Clock and data recovery (CDR) circuits are extensively used in high speed serial data communications between integrated circuits/systems. The clock recovery (CR) circuit generates a recovered clock signal from the incoming data stream that is transmitted on a communication link which is subsequently used in the data recovery (DR) circuit for data capture using a single sampling pulse. In the case of long distance data communications, one CR circuit per communication link is required while in short-distance data communications, a single CR circuit is generally sufficient to interface with multiple communication links.
The performance of a CDR circuit is strongly tied to its jitter tolerance and to the incoming data stream jitter as well. However, the jitter tolerance is usually very low because the clock signal generator and CDR circuits are generally built using high stability Phase Locked Loop (PLL) oscillators, so that in turn, the recovered clock frequency is quite stable. On the other hand, in the case of a multiple channel serial data stream using a single CR circuit, there is an unpredictable phase difference (phase error) between data pertaining to different incoming data streams which limits the CR circuit jitter immunity. As a matter of fact, both phase error and jitter contribute to the reduction of the overall performance of multichannel CR circuits.

### Data taken from a collection
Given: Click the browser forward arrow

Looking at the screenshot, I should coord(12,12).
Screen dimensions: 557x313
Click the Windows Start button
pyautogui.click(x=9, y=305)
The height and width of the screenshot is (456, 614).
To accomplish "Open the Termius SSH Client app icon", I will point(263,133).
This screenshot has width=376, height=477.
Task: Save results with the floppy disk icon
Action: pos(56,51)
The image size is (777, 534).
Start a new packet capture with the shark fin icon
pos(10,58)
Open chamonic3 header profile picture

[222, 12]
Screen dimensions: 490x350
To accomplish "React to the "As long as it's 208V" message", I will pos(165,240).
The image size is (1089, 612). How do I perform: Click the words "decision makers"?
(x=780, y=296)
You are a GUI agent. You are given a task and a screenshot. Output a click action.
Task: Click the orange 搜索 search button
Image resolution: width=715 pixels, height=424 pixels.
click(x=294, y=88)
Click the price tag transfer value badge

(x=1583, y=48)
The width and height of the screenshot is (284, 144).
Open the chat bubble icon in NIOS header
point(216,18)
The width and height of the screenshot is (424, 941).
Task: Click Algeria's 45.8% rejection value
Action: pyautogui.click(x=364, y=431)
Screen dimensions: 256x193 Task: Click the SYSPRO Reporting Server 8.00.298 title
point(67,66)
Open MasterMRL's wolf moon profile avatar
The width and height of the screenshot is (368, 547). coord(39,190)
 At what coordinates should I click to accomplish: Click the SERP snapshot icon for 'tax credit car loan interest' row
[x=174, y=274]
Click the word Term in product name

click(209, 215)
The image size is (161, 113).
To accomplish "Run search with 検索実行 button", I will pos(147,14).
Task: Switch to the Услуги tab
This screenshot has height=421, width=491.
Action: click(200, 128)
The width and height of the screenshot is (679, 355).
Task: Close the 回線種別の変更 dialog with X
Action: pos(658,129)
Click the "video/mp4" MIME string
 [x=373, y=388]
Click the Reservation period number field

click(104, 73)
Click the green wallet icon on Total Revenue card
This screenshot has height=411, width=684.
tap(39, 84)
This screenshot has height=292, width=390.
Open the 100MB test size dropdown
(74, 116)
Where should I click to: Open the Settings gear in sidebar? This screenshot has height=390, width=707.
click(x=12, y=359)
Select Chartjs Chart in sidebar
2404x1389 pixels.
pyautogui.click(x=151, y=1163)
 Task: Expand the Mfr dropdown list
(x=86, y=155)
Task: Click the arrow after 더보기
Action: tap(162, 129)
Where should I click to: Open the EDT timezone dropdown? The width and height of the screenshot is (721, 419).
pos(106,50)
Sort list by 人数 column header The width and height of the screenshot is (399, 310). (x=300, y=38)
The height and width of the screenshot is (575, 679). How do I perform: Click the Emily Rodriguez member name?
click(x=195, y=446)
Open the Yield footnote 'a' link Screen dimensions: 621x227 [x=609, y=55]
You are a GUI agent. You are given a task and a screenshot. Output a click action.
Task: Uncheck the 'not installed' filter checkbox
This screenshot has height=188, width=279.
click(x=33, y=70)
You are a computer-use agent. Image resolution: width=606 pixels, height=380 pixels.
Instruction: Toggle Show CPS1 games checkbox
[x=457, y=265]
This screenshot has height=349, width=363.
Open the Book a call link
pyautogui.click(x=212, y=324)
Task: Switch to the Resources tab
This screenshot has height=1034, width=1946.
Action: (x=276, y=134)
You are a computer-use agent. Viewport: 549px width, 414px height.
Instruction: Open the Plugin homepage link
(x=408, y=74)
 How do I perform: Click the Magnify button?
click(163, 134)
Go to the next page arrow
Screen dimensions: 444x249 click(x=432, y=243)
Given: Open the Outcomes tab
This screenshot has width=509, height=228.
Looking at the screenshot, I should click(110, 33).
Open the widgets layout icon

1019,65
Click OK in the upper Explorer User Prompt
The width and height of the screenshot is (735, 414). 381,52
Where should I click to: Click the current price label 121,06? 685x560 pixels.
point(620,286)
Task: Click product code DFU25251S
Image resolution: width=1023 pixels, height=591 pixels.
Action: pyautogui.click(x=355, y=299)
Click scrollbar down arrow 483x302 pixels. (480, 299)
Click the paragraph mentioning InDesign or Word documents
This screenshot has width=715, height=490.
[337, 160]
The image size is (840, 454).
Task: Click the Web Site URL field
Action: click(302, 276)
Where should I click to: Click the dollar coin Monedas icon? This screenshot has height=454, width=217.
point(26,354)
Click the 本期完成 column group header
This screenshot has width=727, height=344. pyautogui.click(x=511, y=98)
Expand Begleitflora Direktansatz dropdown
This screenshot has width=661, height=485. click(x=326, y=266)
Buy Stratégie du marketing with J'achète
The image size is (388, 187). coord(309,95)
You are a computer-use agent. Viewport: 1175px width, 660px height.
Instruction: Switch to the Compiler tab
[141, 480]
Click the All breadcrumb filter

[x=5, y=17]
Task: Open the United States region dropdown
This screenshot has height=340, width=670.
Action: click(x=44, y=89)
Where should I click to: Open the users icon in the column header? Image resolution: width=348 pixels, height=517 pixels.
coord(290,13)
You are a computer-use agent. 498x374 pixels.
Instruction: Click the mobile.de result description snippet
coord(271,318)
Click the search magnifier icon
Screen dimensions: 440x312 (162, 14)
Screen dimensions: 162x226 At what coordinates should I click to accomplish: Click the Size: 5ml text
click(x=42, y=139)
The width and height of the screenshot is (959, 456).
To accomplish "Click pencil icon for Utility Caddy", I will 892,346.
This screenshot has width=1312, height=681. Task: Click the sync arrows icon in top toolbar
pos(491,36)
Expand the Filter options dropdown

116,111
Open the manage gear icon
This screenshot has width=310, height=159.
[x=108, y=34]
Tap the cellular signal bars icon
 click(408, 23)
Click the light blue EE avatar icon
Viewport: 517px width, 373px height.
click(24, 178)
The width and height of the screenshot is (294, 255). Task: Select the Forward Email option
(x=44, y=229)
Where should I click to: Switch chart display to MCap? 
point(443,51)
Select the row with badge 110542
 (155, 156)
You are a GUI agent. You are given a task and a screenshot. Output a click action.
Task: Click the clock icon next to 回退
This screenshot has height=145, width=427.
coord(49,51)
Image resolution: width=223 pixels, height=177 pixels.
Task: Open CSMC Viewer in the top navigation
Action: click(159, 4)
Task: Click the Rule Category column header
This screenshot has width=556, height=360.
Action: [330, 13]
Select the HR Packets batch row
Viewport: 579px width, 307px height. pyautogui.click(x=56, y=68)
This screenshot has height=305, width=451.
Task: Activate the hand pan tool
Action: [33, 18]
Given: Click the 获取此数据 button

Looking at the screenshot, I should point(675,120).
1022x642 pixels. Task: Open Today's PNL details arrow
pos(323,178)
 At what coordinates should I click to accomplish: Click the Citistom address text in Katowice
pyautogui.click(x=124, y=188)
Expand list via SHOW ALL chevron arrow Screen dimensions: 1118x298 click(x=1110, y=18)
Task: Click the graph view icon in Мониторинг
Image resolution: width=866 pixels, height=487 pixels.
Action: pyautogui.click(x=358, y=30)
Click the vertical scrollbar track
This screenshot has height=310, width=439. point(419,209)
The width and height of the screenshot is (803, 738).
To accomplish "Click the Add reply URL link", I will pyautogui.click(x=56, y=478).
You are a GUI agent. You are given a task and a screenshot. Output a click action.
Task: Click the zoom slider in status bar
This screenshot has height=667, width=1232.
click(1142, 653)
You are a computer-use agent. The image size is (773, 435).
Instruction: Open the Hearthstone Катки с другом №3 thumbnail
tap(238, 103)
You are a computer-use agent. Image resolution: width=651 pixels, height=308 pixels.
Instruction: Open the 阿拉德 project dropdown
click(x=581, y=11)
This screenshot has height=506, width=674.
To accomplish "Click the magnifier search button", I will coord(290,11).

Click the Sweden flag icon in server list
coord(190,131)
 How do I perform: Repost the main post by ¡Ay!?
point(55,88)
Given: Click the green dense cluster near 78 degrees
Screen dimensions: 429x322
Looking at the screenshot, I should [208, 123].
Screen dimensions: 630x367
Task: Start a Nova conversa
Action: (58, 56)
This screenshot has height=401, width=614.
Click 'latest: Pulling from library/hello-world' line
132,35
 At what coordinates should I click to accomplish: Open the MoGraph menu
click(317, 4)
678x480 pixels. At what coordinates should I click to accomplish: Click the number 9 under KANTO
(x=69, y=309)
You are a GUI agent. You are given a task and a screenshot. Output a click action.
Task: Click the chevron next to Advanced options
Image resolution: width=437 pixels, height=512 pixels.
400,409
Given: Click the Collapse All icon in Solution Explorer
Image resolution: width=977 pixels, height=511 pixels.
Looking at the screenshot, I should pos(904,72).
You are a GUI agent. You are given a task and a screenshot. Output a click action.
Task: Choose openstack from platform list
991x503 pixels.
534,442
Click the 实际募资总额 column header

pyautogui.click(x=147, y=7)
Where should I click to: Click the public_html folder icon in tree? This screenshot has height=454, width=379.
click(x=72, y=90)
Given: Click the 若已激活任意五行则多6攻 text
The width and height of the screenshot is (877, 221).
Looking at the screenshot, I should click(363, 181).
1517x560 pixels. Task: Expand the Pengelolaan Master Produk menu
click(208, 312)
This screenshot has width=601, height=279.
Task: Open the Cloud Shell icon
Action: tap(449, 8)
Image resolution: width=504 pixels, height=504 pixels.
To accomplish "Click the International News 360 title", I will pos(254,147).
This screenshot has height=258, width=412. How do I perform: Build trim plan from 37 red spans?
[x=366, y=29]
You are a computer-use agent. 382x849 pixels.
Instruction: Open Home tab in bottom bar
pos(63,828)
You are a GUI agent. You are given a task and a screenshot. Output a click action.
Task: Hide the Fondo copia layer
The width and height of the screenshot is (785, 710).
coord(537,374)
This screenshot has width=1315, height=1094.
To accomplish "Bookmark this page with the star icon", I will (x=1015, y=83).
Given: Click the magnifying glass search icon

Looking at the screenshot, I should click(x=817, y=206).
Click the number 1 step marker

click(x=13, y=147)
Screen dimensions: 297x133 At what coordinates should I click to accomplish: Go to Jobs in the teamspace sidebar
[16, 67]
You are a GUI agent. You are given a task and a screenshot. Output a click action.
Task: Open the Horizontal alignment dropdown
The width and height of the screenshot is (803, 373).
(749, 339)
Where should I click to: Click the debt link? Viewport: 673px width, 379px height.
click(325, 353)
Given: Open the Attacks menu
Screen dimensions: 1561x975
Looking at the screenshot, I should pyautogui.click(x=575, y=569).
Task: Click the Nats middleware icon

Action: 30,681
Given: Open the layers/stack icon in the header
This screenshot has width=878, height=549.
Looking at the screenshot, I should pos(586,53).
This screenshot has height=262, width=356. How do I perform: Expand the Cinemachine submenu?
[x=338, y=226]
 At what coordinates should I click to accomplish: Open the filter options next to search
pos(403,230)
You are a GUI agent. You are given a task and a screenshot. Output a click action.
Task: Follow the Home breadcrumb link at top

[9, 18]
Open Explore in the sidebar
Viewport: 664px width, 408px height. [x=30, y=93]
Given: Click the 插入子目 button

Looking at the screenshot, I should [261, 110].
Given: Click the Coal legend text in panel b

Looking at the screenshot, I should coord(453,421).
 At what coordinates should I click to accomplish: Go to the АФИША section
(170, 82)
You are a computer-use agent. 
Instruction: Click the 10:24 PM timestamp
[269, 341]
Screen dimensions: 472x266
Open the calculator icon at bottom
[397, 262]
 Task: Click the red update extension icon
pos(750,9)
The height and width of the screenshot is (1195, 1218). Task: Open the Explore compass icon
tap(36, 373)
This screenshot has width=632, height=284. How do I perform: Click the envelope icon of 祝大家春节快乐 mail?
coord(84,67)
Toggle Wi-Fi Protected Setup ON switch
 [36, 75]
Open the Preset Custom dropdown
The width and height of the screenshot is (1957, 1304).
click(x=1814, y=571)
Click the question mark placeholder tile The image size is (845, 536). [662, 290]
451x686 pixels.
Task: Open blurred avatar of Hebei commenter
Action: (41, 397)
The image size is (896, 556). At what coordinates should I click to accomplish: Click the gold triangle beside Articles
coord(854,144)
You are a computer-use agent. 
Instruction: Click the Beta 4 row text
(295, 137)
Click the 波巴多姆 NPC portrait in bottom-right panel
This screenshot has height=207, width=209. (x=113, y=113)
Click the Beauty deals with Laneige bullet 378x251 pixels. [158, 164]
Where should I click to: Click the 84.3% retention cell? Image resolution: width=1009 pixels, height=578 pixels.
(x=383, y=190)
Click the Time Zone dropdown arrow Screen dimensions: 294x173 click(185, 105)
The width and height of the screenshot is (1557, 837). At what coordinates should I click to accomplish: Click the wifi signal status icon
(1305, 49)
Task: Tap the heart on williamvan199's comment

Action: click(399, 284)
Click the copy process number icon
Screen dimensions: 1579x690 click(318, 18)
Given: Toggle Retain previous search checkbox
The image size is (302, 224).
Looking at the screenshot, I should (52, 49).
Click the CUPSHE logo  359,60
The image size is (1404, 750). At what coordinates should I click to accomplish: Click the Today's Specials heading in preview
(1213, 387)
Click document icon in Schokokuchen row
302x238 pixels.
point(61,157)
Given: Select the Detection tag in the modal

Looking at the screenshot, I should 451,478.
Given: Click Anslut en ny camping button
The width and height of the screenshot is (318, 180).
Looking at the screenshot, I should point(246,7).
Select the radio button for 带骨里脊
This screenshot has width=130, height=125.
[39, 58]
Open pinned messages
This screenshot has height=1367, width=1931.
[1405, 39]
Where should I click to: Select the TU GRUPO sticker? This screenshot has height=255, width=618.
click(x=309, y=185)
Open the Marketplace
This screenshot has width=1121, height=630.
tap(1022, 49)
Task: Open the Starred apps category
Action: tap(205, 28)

### Tasks and exercises
a. In the text on clock and data recovery circuits, what type of data communications is a single clock recovery circuit generally sufficient for when interfacing with multiple links?
b. Carry on with the text on clock and data recovery circuits, starting right after its final sentence.

### Results of the tasks
a. Short-distance data communications.

b.
FIG. 1 shows the diagram of a typical 2.5 Gbits/s serial binary data (bits) stream signal consisting of one bit going from 0 to 1 and then back to 0 when the transmission is affected by a jitter (in this particular case, the frequency of the clock signal is half of the frequency of the incoming data). In FIG. 1, the bit boundaries are delimited by two transitions; when there is no change in the bit value, the bit boundaries are rather referred to as the bit edges. As apparent in FIG. 1, although the time-duration of a datum is about 400 ps, the useful window to perform a reliable sampling of the datum can be significantly shorter, e.g. 200 ps. Data jitter and/or phase error between the recovered clock and data signals can further reduce the useful sampling window. Moreover, circuit manufacturing process deviations, operating temperature and power supply variations can also have a negative impact on the targeted CDR circuit specifications. It is therefore difficult to ensure that the incoming data signal, which consists of a number of successive bits, is sampled in the centre of the bit time-duration.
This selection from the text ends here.